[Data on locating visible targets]
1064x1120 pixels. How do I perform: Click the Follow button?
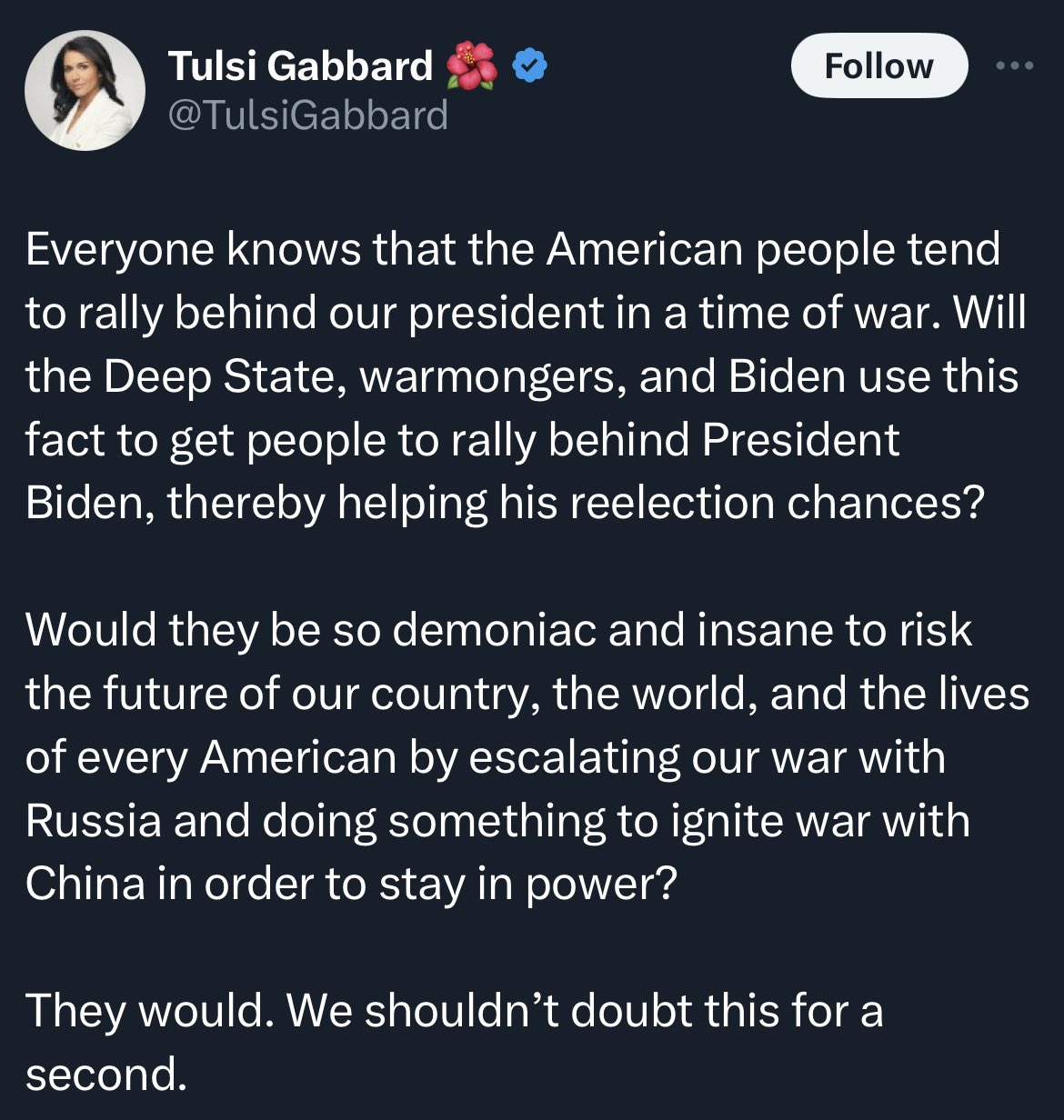pyautogui.click(x=878, y=65)
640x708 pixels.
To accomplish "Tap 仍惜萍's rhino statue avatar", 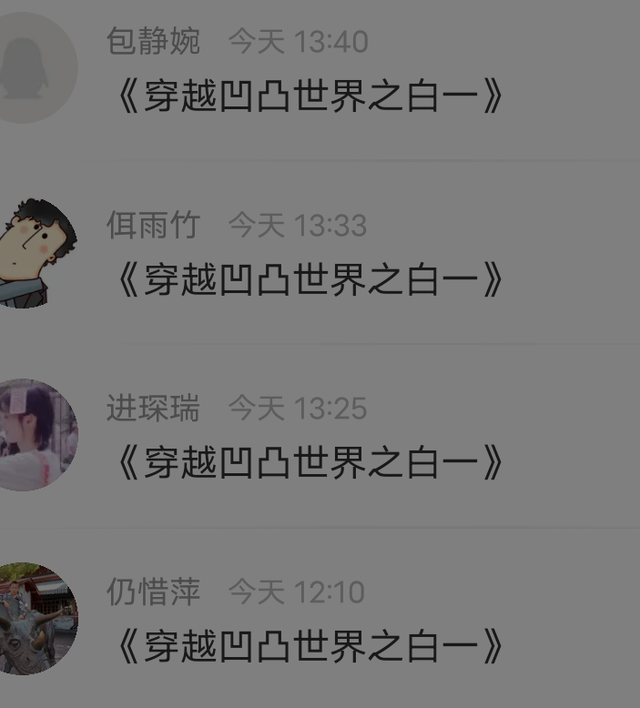I will click(33, 619).
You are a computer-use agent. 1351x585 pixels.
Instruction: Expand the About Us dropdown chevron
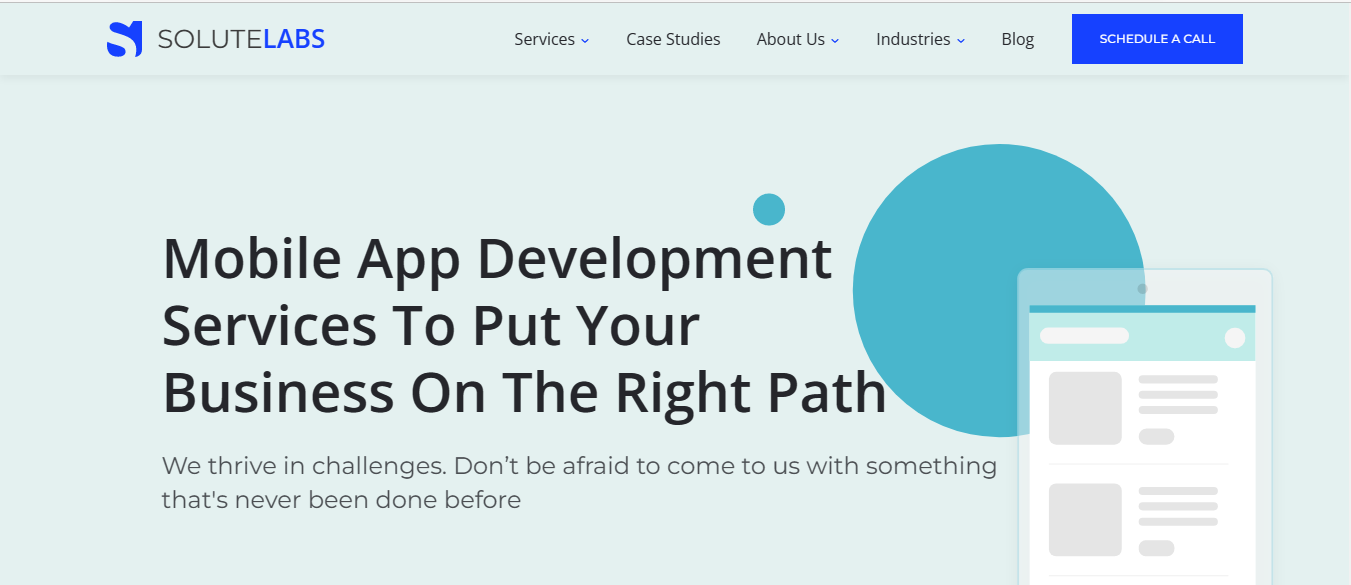[835, 40]
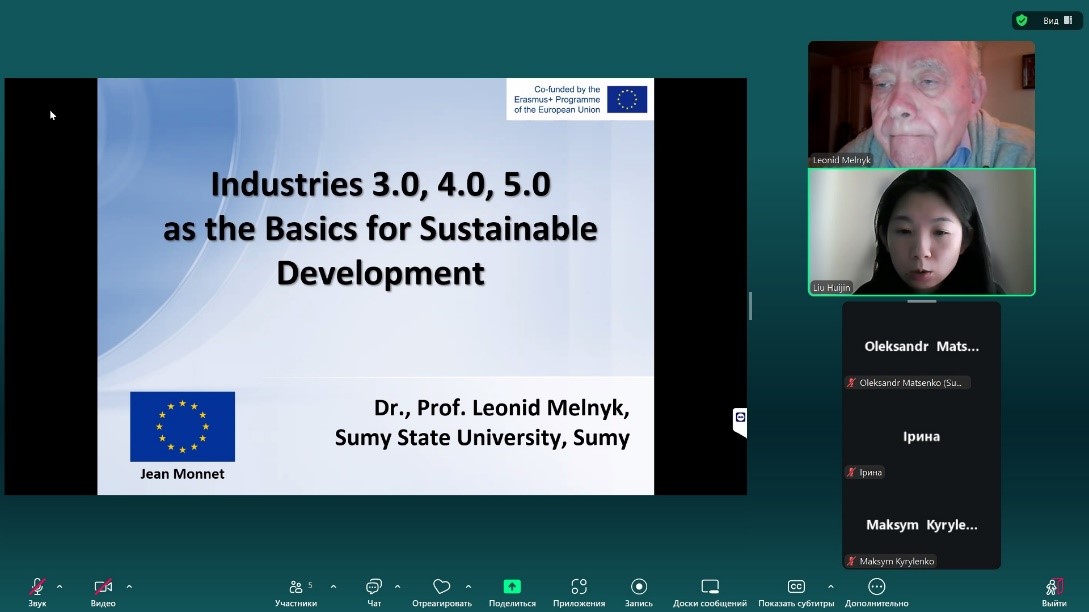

DIRECTIONS FOR THIS TASK
Tally the lines of the records that contain the string "pixels", with case counting. Give only the number.

REPLY TO THE TASK
3